Other opportunities for various partnerships will be looked at and reviewed with other organizations including Highmark and Cleveland Clinic, Janoso said.

Janoso is the third CEO at Sharon Regional in less than two years.

Last September, CEO Linde Finsrud Wilson abruptly resigned with no explanation given. In August 2011, CEO John Zidansek parted ways with the hospital system.

Everyone close to the health provider said the comings and goings have taken a toll on the staff and the board.

“The past couple of years haven’t been our most shinning moments,’’ Strimbu said.

Janoso was picked to fill the CEO chair and, more than anything, Sharon Regional’s board wanted to see staying power at the helm from someone who came up from its internal ranks.

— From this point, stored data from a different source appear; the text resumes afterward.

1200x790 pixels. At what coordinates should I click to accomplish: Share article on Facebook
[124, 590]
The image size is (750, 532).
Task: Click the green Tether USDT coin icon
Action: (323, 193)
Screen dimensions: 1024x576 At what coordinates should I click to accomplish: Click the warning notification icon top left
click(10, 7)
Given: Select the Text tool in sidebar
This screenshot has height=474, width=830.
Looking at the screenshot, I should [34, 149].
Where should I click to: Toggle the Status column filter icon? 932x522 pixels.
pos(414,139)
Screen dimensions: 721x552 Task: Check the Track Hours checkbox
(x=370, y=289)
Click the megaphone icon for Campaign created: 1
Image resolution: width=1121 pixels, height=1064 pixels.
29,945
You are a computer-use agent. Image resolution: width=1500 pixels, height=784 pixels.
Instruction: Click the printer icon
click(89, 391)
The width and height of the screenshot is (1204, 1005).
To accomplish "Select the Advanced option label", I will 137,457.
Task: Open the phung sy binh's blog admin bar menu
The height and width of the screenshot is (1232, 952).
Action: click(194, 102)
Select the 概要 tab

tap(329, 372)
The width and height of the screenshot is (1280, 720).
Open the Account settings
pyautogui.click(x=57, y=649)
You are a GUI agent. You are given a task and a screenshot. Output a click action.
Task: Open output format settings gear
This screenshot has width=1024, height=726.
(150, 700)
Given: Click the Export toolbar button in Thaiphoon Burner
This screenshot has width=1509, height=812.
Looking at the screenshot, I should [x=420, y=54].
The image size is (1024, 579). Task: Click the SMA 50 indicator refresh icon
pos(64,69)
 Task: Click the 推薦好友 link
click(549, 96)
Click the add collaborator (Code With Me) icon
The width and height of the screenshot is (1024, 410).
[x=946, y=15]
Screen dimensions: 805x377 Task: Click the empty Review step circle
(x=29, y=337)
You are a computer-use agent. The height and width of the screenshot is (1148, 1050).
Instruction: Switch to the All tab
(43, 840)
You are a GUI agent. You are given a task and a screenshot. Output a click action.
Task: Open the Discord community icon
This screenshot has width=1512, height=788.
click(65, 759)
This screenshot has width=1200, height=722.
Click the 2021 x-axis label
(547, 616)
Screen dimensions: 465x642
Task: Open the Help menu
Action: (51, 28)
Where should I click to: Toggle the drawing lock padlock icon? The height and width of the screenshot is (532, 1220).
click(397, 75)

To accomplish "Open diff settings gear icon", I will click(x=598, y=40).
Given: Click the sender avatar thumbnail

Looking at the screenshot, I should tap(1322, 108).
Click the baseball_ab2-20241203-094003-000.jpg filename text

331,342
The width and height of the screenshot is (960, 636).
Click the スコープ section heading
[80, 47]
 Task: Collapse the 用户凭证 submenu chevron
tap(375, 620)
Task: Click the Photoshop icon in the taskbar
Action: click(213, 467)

He didn’t have an easy start.

Until recently Sharon Regional was not in a position of financial strength, Janoso and Strimbu acknowledged.

In the fiscal year ending June 30, 2012, Sharon Regional lost nearly 4.5 cents on every dollar of revenue from providing core medical services, according to Fitch Ratings.

For the first six months of the recently ended fiscal year, Sharon Regional’s recorded a net loss, Janoso acknowledged, but he said the last six months showed a profit. Final numbers for the year that ended June 30 are not in yet and he wouldn’t commit on whether the final tally will show a loss or profit.

Barring an “unforeseen circumstance’’ Janoso said he is confident the current fiscal year, which began July 1, will be profitable.

He cautioned the expected improvement in numbers isn’t part of a grand plan to launch Sharon Regional on the market.

“I’m not here to polish the place up and put it up for sale,’’ Janoso said.

Strimbu noted the health care provider’s current budget calls for $8 million in capital improvements with $3 million of that for equipment replacement.

“We’re not in a desperate mode here,’’ Strimbu said.

Talk of building a new $100 million hospital that was championed by Janoso’s predecessor has not merely been shelved, but is now buried and long forgotten. The price tag was thought to be way out of reach.

Instead, the board and Janoso are looking to close a deal this summer to buy the former St. Joseph’s School adjacent to the hospital on East State Street.

Neither man would give details of plans for the property, but both indicated a hospital expansion is clearly in the cards and agreed decisions will remain in local hands.

“We’re still in control of our own destiny,’’ Janoso said.

With around 1,800 employees, Sharon Regional is Mercer County’s largest employer.